Gastroenterology Fellowship Leaders Perceive Multiple Benefits of GI Hospitalists

Doctor standing next to patient recovering in bed at hospital, inpatient

Hospital medicine arose within internal medicine but has recently spread to subspecialties, including gastroenterology (GI). GI hospitalists are gastroenterology fellowship–trained physicians who spend most of their clinical time on inpatient care.

Daniel J. Stein, MD, MPH, a GI hospitalist in the Department of Gastroenterology, Hepatology and Endoscopy at Brigham and Women’s Hospital, Ryan Flanagan, MD, a clinical research fellow there, and colleagues recently explored the prevalence and perceptions of the GI hospitalist model in academic GI departments across the United States. In Digestive Diseases and Sciences, they report GI hospitalists are relatively common and geographically diverse, and fellowship program leaders perceive them to have several benefits beyond improving the quality of inpatient care.

CHECK YOUR UNDERSTANDING:
(1) In the GI hospitalist passage, which journal published the findings of Stein, Flanagan, and colleagues?
(2) Write the next part of the passage on GI hospitalists in academic gastroenterology departments, picking up after its final sentence.

DATASET EXTRACT:
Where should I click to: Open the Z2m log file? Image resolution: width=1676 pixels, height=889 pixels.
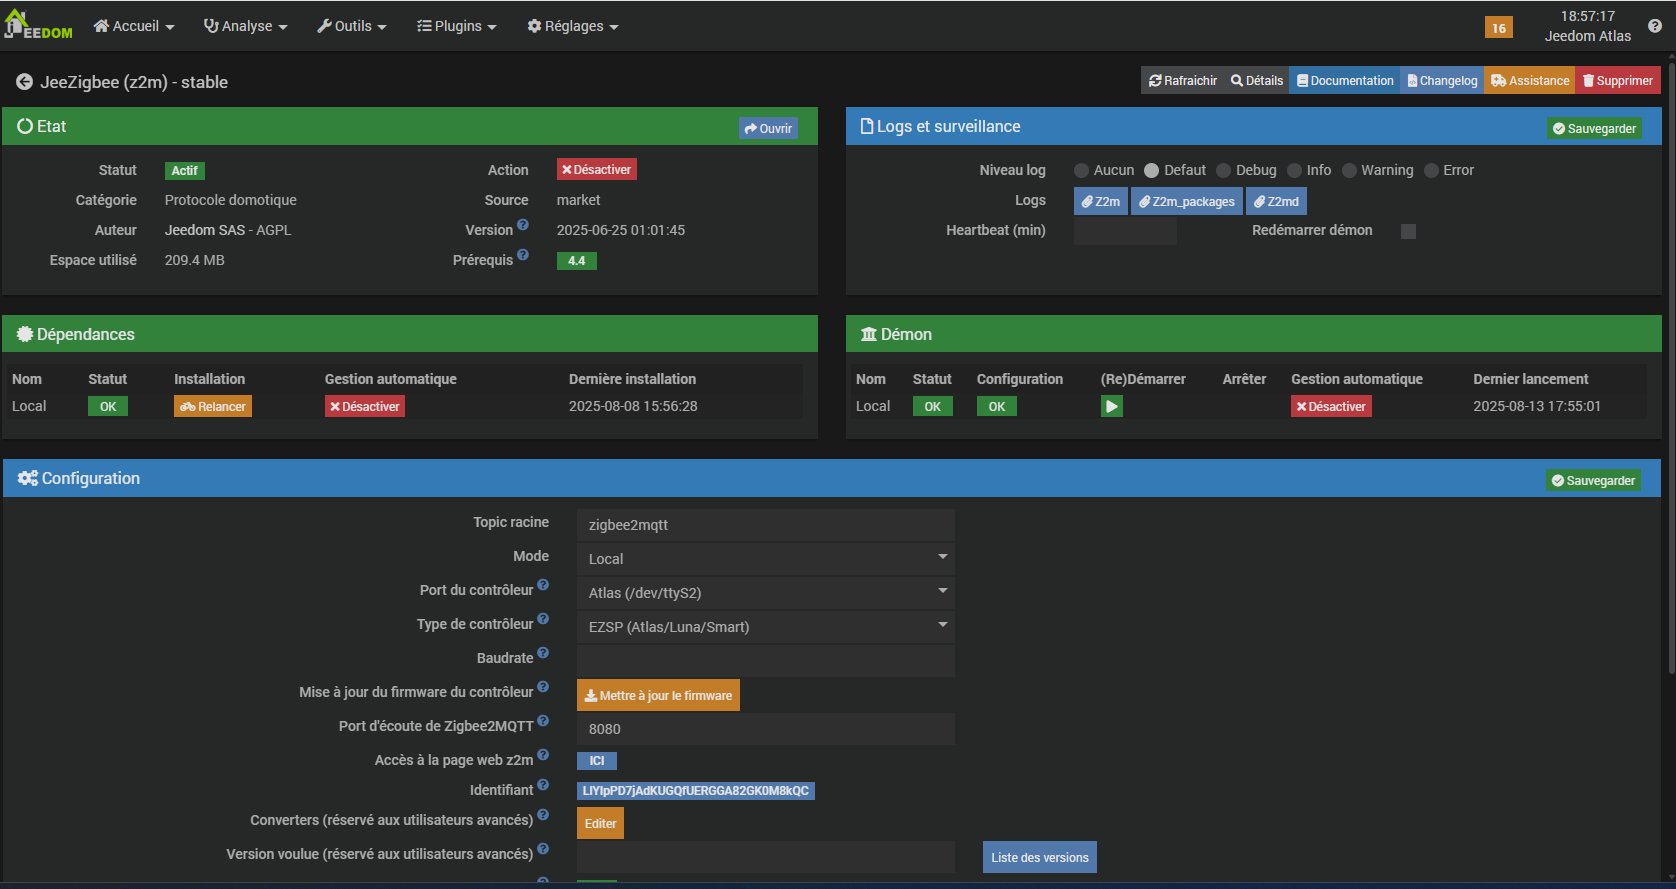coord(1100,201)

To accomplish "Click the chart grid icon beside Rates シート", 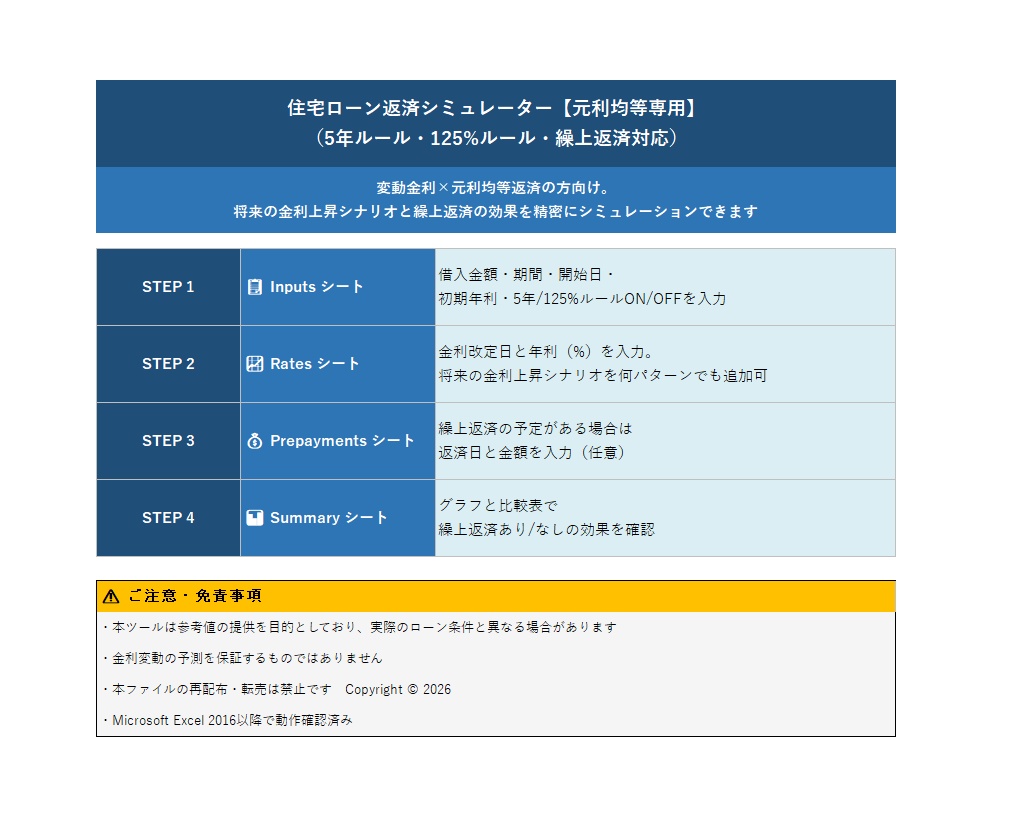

EXERCISE ANSWERS:
(1) Digestive Diseases and Sciences

(2)
Methods

The researchers developed an online survey distributed to the directors of 201 accredited gastroenterology fellowship programs. There is no standard definition of a GI hospitalist, so they used two broad definitions for the types of faculty members:

  • Academic GI hospitalist—Any faculty member who spends most (>50%) of their clinical time caring for inpatients, including time spent on inpatient GI primary services, inpatient consult service, and inpatient endoscopy
  • Outpatient faculty—Those who spend most of their clinical time seeing clinic patients or performing endoscopy for outpatients and may (or may not) rotate on the inpatient service

Prevalence of GI Hospitalists

Leaders of 52 programs responded to the survey, including 42 tertiary medical centers, four Veterans Health Administration medical centers, and six community hospitals, representing all regions of the country.

12 respondents (23%) indicated their institution had a GI hospitalist. Ten of those hospitalists were at tertiary medical centers, and none were at community hospitals. However, the latter finding probably relates to surveying fellowship program directors rather than a lack of GI hospitalists in the community.

In nine of the 12 programs, both rotating outpatient faculty and hospitalists covered inpatient consults and procedures. Similarly, most GI hospitalists had supplemental outpatient responsibilities, including outpatient endoscopy in 10 programs and outpatient clinic in five programs.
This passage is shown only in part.